Chaque année, des personnes sont diagnostiquées positives au virus VIH ou décèdent du sida, des hommes et des femmes qui avaient l’information, qui savaient comment éviter l’infection, mais qui ne se protégeaient pas régulièrement.
À Cuba, plus de 85% de ces personnes ont entre 15 et 49 ans. Les autres ont plus de 50 ans, avec une certaine tendance à l’augmentation ces dernières années des hommes et des femmes de plus de 60 ans, et sur 10 personnes porteuses du virus du sida, 8 sont des hommes.
La Dr Lantero a révélé également que dans notre pays, environ 9 hommes sur 10 ont été contaminés à la suite de relations sexuelles non protégées avec d’autres hommes. L’interaction de facteurs biologiques, psychologiques et sociaux favorise leur plus grande vulnérabilité.
Le ministère a plusieurs priorités, selon le médecin : augmenter les campagnes de prévention, promouvoir l’utilisation du préservatif, faciliter l’accès à ce produit de santé, encourager l’éducation entre pairs et la participation accrue de volontaires aux actions de prévention.
Même si, a-t-elle reconnu, on pouvait affirmer «en théorie» que grâce aux progrès des traitements, le sida est devenu une maladie chronique, « elle reste une maladie incurable qui, avec un traitement, a une évolution chronique ».
« Cependant, le diagnostic du sida a un sens bien différent de celui du diabète ou de l’hypertension, aussi bien pour la personne concernée que pour ses enfants et sa famille, ses voisins, ses amis, ses camarades de travail ou d’étude. Faire face à cette réalité ne peut se réduire seulement aux progrès thérapeutiques.
Elle a expliqué ensuite que de simples analyses de laboratoire peuvent confirmer le diagnostic du sida. Aujourd’hui dans le monde, ce qui empêche le système de santé de prendre en charge davantage de malades et de prévenir la transmission dans la population, c’est que de nombreuses personnes ignorent qu’elles sont malades.
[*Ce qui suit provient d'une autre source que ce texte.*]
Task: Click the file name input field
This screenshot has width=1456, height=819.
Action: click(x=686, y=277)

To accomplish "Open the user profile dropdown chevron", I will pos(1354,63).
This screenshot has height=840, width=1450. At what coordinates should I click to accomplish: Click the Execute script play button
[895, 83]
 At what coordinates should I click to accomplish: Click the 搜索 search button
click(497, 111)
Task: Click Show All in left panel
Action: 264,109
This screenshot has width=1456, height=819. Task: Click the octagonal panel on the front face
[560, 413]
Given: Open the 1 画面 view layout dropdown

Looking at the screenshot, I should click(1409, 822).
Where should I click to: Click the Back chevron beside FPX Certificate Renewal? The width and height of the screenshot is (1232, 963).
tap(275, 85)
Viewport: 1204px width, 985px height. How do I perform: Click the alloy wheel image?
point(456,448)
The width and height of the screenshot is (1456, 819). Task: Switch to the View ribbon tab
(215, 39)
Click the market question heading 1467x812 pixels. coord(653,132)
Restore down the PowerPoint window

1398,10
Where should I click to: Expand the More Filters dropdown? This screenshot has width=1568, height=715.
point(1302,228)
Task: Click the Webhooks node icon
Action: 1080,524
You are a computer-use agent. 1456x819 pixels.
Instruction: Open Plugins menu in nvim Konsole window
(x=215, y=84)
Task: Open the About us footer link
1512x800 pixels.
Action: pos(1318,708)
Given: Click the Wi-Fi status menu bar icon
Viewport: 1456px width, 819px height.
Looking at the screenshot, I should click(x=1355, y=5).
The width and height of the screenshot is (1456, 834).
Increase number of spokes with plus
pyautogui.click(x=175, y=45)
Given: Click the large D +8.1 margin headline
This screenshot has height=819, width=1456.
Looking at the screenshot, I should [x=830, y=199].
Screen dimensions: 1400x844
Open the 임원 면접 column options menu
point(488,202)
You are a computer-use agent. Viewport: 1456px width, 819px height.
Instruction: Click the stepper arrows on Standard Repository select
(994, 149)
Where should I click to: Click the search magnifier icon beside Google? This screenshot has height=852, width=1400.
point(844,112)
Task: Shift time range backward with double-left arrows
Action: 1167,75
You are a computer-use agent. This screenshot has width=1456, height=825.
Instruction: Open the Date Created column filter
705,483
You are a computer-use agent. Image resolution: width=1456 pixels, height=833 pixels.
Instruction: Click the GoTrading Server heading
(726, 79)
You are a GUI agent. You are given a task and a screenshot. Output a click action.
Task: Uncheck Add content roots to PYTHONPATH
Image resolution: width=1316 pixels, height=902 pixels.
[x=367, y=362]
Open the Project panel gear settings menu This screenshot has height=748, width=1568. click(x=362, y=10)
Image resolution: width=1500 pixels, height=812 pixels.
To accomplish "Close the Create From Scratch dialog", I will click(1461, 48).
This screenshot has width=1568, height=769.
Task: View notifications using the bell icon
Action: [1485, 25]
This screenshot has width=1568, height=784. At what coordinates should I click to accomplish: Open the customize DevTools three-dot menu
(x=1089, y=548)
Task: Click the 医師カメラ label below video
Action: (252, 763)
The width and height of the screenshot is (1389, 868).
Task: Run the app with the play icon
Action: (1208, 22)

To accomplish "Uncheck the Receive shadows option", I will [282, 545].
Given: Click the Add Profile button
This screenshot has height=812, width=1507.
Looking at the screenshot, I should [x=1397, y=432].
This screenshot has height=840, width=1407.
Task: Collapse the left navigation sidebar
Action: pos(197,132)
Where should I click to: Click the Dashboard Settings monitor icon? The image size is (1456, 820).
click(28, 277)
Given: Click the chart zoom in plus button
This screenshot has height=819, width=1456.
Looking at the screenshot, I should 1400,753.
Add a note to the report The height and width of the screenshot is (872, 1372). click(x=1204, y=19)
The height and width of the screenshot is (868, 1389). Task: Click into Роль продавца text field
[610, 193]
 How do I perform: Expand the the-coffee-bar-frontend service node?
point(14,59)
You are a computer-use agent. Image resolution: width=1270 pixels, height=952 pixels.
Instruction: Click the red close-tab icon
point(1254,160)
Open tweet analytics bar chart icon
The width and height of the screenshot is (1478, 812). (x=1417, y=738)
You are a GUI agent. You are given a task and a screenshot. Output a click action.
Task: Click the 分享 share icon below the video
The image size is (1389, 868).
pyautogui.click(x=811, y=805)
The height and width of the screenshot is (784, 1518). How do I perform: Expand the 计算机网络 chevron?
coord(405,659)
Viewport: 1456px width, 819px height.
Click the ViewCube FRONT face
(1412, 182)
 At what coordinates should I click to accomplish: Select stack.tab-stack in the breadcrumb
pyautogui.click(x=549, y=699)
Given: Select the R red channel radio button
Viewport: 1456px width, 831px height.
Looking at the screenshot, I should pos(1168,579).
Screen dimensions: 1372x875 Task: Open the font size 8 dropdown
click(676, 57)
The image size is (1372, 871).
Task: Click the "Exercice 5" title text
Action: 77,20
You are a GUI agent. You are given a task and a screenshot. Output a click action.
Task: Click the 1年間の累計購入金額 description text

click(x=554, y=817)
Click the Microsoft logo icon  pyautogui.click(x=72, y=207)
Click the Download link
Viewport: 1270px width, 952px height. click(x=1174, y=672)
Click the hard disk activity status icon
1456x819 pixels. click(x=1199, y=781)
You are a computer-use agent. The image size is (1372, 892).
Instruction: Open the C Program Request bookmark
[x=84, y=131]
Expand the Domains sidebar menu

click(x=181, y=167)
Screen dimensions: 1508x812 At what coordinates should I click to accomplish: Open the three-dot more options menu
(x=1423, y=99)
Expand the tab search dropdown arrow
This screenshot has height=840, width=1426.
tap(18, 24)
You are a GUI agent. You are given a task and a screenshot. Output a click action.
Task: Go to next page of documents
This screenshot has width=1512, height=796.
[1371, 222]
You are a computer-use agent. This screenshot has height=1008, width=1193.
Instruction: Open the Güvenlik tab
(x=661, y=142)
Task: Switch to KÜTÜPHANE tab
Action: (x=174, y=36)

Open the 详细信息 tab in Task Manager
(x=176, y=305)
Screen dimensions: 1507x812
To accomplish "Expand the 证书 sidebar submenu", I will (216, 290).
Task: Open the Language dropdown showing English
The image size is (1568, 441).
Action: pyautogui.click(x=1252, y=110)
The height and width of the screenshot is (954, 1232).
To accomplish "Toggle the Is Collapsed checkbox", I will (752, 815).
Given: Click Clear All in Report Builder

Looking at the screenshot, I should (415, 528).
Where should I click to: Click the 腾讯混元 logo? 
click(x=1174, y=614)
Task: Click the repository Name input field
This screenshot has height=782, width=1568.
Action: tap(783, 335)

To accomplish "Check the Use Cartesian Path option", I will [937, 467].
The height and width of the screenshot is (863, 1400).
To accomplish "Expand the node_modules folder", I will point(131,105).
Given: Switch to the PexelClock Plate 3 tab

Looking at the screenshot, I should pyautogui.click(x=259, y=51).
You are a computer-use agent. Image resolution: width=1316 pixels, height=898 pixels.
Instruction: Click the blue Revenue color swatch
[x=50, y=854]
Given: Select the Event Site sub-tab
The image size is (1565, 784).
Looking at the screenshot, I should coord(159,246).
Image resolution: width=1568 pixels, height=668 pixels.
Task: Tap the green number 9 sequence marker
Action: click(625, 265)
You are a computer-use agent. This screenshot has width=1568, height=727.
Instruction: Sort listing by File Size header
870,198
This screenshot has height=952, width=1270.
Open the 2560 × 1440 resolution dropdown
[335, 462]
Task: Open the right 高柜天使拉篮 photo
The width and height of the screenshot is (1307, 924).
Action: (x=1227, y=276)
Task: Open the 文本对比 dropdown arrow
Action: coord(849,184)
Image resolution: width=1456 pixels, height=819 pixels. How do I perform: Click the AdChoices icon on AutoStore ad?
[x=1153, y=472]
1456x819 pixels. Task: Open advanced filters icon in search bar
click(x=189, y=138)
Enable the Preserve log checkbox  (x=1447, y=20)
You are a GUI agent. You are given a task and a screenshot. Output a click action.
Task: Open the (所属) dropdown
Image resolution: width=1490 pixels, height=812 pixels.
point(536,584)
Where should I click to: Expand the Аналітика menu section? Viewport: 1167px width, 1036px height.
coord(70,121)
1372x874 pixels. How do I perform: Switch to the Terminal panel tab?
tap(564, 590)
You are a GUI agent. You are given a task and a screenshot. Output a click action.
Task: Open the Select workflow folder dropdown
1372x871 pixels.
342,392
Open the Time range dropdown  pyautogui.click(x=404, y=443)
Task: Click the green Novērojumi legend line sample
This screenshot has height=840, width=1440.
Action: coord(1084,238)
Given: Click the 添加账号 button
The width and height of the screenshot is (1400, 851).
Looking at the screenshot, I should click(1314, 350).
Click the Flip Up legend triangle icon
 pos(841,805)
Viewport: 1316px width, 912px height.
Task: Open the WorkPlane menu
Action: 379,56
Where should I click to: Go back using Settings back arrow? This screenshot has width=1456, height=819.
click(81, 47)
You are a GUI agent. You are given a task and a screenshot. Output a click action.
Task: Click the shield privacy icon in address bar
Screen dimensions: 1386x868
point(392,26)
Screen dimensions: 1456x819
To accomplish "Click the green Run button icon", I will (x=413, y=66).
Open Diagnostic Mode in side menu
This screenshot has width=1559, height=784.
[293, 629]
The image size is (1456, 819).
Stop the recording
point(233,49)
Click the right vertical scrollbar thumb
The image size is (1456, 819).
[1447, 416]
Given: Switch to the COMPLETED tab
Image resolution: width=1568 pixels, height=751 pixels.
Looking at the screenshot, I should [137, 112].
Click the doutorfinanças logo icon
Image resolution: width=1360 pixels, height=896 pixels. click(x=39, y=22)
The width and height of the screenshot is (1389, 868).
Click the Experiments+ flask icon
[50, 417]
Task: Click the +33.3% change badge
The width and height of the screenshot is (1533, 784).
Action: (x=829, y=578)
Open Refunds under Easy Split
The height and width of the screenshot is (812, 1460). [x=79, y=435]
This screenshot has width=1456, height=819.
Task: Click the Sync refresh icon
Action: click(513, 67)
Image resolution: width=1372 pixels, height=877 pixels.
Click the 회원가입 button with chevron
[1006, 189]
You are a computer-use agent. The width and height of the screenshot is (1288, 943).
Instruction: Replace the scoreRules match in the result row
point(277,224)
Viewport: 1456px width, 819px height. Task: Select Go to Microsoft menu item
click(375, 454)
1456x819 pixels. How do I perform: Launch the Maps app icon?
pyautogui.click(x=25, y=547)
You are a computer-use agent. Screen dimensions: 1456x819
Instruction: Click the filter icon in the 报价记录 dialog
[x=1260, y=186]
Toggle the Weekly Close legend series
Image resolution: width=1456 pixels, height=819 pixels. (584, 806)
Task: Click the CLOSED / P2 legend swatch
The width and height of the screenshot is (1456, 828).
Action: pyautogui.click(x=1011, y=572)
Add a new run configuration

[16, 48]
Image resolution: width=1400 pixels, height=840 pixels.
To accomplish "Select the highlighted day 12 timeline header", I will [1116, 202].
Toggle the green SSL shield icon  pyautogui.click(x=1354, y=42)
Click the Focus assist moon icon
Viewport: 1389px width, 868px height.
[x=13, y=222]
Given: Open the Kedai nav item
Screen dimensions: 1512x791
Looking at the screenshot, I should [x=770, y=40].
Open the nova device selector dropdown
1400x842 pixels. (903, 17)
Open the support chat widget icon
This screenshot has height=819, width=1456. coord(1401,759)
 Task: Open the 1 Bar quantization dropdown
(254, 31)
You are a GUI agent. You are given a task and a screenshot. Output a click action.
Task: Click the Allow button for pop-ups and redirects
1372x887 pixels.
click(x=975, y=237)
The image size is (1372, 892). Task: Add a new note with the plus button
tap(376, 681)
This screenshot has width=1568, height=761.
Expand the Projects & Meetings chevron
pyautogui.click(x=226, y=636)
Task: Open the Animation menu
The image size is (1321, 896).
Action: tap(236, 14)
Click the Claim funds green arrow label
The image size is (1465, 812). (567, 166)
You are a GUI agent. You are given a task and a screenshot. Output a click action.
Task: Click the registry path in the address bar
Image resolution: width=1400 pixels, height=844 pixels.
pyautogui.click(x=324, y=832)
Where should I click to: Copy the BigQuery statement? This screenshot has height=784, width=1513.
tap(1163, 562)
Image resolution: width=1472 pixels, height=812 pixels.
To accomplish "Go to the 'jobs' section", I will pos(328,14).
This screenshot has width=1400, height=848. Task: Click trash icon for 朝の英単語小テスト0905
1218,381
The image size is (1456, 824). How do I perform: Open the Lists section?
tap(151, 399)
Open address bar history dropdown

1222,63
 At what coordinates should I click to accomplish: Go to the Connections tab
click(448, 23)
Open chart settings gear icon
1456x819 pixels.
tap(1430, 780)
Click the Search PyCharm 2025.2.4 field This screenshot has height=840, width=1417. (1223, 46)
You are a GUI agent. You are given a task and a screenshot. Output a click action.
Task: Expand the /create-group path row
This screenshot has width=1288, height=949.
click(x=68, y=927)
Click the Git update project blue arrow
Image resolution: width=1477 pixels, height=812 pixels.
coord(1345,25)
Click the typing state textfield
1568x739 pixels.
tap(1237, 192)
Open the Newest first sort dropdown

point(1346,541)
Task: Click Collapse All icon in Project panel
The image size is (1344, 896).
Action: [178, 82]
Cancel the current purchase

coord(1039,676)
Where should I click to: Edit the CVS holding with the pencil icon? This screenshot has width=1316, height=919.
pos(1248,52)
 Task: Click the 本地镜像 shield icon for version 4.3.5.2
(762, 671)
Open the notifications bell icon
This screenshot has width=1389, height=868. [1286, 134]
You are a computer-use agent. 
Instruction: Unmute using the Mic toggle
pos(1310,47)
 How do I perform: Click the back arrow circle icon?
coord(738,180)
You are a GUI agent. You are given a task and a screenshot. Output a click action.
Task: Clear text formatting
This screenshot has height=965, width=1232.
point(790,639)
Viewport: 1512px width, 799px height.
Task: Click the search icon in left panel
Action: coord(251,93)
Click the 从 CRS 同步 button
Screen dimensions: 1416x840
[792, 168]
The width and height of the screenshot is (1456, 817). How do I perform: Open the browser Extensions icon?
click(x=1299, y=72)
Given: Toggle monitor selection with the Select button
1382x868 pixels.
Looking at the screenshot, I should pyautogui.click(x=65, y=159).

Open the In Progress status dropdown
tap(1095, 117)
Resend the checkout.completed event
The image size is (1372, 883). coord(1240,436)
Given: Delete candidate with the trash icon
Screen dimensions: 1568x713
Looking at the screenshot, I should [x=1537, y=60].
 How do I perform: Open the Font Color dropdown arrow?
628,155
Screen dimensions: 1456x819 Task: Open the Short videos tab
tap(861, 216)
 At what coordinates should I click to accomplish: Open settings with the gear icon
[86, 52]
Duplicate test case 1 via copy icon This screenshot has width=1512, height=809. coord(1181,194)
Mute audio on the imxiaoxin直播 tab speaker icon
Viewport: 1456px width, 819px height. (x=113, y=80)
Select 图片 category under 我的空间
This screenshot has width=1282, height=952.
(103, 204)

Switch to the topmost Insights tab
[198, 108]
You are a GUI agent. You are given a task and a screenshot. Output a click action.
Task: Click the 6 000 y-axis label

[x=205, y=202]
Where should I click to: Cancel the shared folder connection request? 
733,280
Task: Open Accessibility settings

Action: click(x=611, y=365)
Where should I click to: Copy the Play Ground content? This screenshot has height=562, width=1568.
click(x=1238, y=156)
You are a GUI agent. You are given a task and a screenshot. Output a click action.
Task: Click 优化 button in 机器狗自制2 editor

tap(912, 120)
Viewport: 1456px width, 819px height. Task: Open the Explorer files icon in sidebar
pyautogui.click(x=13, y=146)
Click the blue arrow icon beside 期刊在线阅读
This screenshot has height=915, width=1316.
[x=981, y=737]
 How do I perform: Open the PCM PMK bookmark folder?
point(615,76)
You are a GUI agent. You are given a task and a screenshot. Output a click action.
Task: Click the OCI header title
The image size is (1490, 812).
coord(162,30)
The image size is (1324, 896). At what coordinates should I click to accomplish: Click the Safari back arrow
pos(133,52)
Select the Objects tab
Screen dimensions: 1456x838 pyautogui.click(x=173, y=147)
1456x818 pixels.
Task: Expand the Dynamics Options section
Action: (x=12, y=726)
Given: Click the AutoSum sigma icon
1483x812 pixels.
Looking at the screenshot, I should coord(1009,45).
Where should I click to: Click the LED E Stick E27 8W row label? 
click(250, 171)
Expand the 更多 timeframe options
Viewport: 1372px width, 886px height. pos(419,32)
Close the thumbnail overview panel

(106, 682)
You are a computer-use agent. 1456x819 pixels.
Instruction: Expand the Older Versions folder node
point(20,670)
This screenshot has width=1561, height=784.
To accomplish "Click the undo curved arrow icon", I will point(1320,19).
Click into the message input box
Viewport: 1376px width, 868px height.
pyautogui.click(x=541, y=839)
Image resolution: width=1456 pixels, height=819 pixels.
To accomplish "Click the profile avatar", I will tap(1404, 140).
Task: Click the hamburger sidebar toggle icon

À Cuba, la population accède facilement aux services de santé ,et nos médecins sont au courant de l’importance d’offrir une information de base sur les maladies sexuellement transmissibles et le SIDA avant de proposer et d’indiquer le test du sida à toute personne sexuellement active qui n’utilise pas systématiquement préservatifs.
« Réaliser le test du sida et connaître son résultat doit être assumé par notre population comme une pratique habituelle de soin de santé à une époque où le
sida est présent parmi nous », a-t-elle conclu.